-- Text extract start --

Bisceglie
- Full name: Associazione Sportiva Bisceglie Calcio 1913
- Founded: 1913
- Ground: Stadio Gustavo Ventura, Bisceglie, Italy
- Capacity: 3,200
- President: Antonio Mari
- Head coach: Pino di Meo
- League: Eccellenza Apulia
- 2024–25: 4th of 18
- Website: https://www.asbiscegliecalcio.it/
| Home colours | Away colours | Third colours |

= AS Bisceglie Calcio 1913 =

Italian football club

Associazione Sportiva Bisceglie Calcio 1913, commonly referred to as Bisceglie, is an Italian association football club based in Bisceglie, Apulia.

As of 2025–26, it plays in Eccellenza, the fifth tier of Italian football.

-- Text extract end --

Problem 1 -> From the Bisceglie club profile above, list every kit category named in the colours table.
Problem 2 ->
Using the Bisceglie club profile above, answer each of these:
(a) What is the capacity of the club's ground?
(b) Which tier of Italian football is Eccellenza?
(c) Where did the club place in 2024–25?

-- Source data start --

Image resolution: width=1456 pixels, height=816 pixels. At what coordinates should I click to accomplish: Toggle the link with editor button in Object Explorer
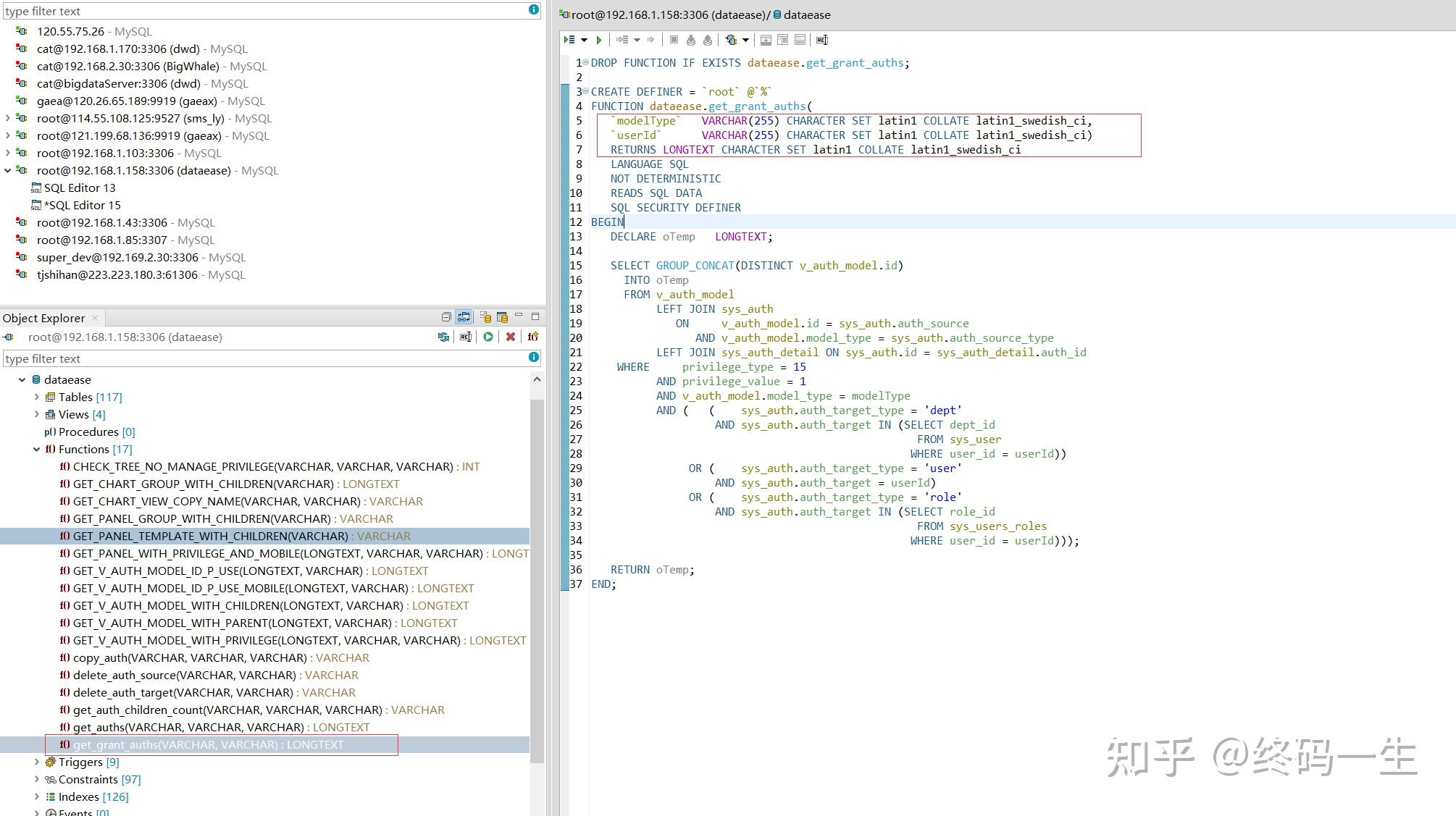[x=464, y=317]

-- Source data end --

Problem solution 1 -> Home colours, Away colours, Third colours

Problem solution 2 ->
(a) 3,200
(b) The fifth tier
(c) 4th of 18